LISTED RECORDS
----
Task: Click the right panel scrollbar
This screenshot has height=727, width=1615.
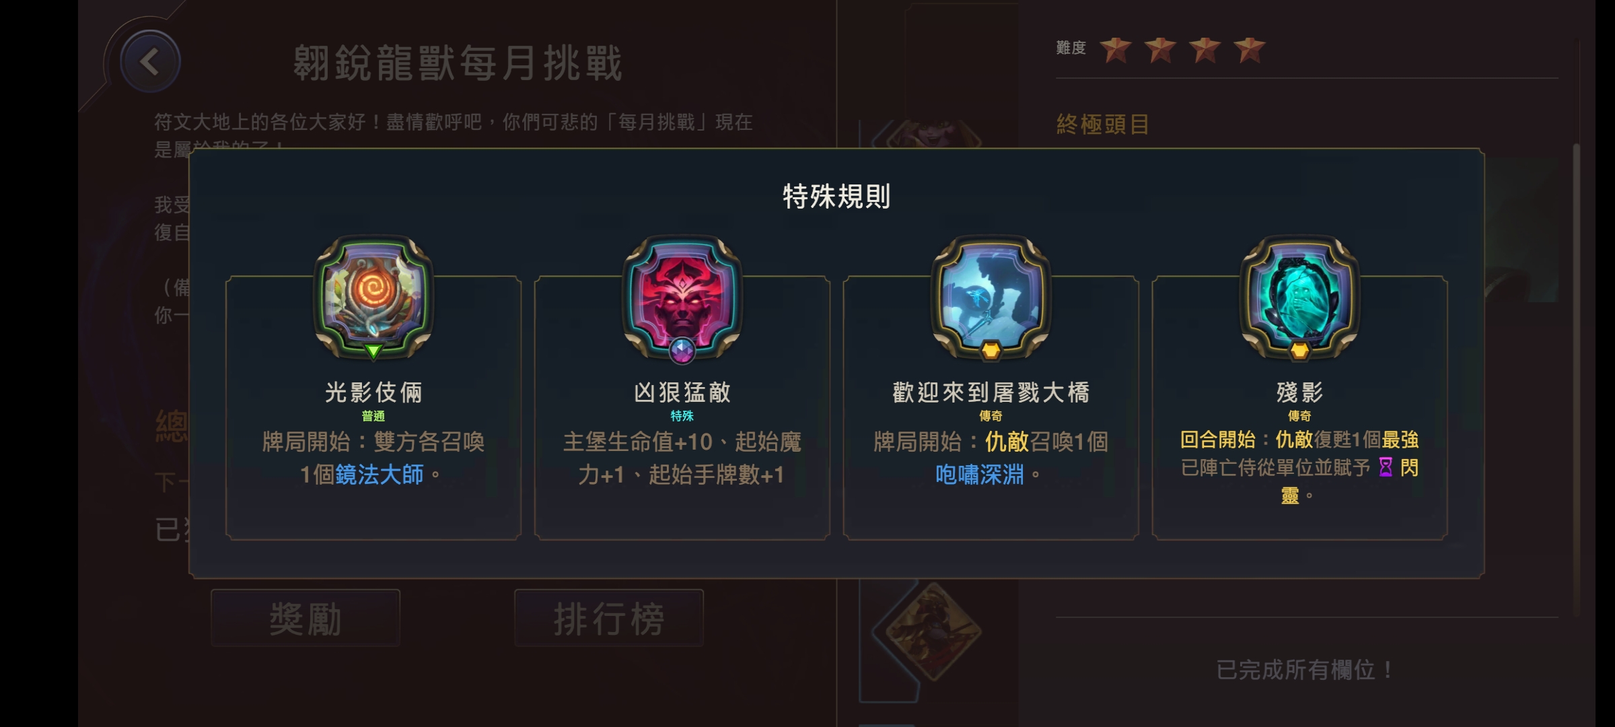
----
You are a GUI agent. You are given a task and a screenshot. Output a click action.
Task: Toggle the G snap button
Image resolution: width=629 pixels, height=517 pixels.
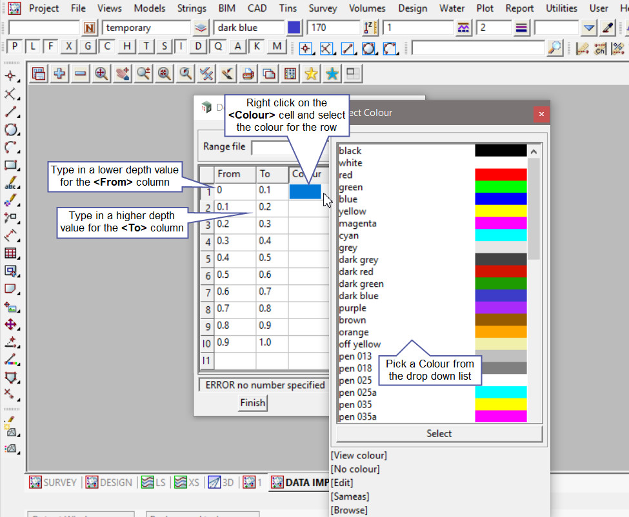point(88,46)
----
TASK PROMPT
Copy word for word the lines of the records from the line with "You are a GUI" up to and including the line with "point(88,46)", leaving out the pictures.

COMPLETE ANSWER
You are a GUI agent. You are given a task and a screenshot. Output a click action.
Task: Toggle the G snap button
Image resolution: width=629 pixels, height=517 pixels.
point(88,46)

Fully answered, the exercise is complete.